Blackberry breakdown: three-day outage spreads to America
The three-day disruption to BlackBerry services spread to North America on, frustrating millions of users of the Research In Motion (RIM) devices just two days before rival Apple’s new iPhone 4S goes on sale.
Reuters today reported that RIM advised clients of an outage in the Americas and said it was working to restore services as customers in Europe, the Middle East, Africa and India continued to suffer patchy email and no access to browsing and messaging.
About half of BlackBerry’s 70 million subscribers outside North America could be affected.
RIM, which had said on Tuesday services had returned to normal, said later it was still working to resolve the problem. “The messaging and browsing delays ... were caused by a core switch failure within RIM’s infrastructure,” it said. “As a result, a large backlog of data was generated and we are now working to clear that backlog and restore normal service.”
The service disruptions are the worst since an outage swept north America two years ago, and come as Apple prepares to put on sale its already sold-out iPhone 4S on Friday.
Veteran British entrepreneur Alan Sugar, who founded electronics company Amstrad in 1968, tweeted: “In all my years in IT biz, I have never seen such an outage as experienced by Blackberry. I can’t understand why it’s taking so long to fix.”
Research in Motion (RIM) has confirmed that an attempt to fix the problems that have blighted customer access to web, email and messaging services has failed to work and that the firm is still unsure which BIS and BES services are being affected by the issue.
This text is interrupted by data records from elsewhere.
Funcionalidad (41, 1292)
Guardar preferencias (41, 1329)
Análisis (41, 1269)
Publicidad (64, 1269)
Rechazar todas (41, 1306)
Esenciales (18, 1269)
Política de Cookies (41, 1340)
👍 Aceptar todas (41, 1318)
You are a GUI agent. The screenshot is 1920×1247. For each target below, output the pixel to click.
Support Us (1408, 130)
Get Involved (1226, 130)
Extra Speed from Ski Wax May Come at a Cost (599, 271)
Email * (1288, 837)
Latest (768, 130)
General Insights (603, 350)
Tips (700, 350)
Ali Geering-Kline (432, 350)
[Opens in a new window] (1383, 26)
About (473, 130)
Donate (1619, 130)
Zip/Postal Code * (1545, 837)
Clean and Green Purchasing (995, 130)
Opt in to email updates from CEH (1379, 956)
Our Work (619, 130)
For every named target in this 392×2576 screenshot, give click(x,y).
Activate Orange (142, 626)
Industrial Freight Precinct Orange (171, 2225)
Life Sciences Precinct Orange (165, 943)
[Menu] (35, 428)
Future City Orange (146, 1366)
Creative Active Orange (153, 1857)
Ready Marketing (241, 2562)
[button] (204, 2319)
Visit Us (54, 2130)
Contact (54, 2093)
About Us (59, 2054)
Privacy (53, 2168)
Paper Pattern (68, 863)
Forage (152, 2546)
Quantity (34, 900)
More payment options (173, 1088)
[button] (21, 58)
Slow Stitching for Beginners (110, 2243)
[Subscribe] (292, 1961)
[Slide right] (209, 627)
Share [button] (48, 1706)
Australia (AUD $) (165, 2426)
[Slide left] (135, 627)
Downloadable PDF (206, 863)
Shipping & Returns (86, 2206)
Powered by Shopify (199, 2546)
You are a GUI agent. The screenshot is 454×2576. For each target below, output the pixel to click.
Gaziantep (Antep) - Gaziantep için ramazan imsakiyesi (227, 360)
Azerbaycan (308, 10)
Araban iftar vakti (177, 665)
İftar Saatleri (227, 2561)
The firm’s vice president of software and services, Rory O’Neill, told V3 at a BlackBerry Innovation Forum event in London that the firm thought it had identified and fixed the problem when it replaced a core switch in its network on Tuesday but he admitted that this has not worked.
“We fixed the component parts and reloaded the BlackBerry service overnight and unfortunately when the service came back on this morning the component parts didn’t respond in the way in which we’d hoped,” he said.
“The core issue is the way in which our datacentres talk to each other in our network backbone and we have tried several remedies to fix this core switch technology and that’s the piece we are still working through.”
O’Neill also said that the firm was unable to categorically say which services were being affected at present due to the complexity of the firm’s network and the level of the problem.
It was originally thought only BIS customers were affected, although members of the V3 team with BlackBerry devices running BES have been having trouble accessing emails since Tuesday.
“One of the challenges we have in investigating the issues is that there are varying levels of service users are experiencing. Some users are getting services delayed, some having services impaired, some not having service available to use at all,” he said.